TAKAYASU ARTERITIS: CLINICAL FEATURES AND MANAGEMENT: REPORT OF 272 CASES
Anz Journal of Surgery, 2005
Background: Takayasu's arteritis is a condition of unknown aetiology with an unpredictable natural history. Most of the literature available has originated from Asia, with a few contributions from Africa where the pattern of the disease may be different. This is a single institution's experience review. Methods: Data were obtained retrospectively from the angiographic and medical records of patients treated at Groote Schuur Hospital over the period 1952-2002. The criteria for inclusion were those proposed by the Aortitis Syndrome Research Committee of Japan and the American College of Rheumatology. Results: Two hundred and seventy-two patients were identified. The mean age at presentation was 25 years (range 14-66 years) and 75% were female. Only 8% were Caucasian. Hypertension was the most common presentation (77%) and was usually a consequence of renal artery stenosis or aortic coarctation. Cardiac failure was the most common problem. Cerebrovascular symptoms were recorded in 20%. Convincing evidence of tuberculosis was present in 20%. The entire aorta was involved in 70% of cases. Thirty per cent had aortic bifurcation involvement.
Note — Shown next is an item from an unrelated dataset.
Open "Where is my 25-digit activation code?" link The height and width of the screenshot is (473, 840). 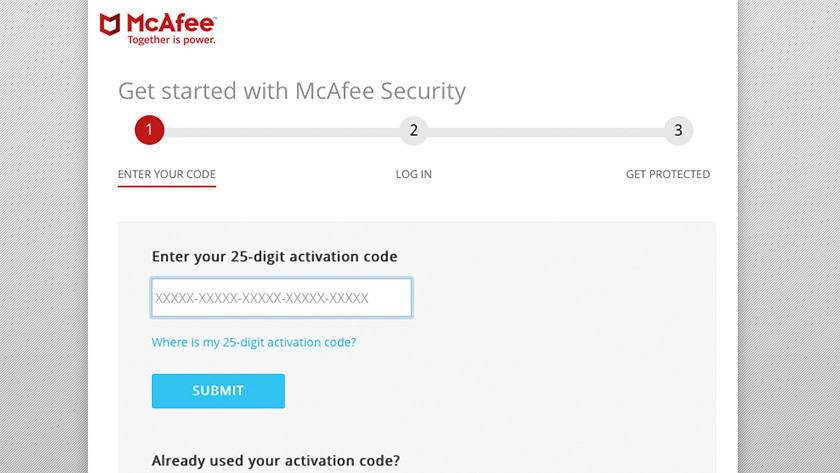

Occlusions were noted in 93% and aneurysms in 46%. Vascular reconstruction was performed on 115 occasions in 99 patients, with an operative mortality of 4%. Cardiac failure was the usual cause of death. One hundred and six patients (39%) were followed for a minimum of 5 years. No further progression of disease was noted in 70 patients. Conclusion: The natural history and prognosis of Takayasu's arteritis still remain poorly defined.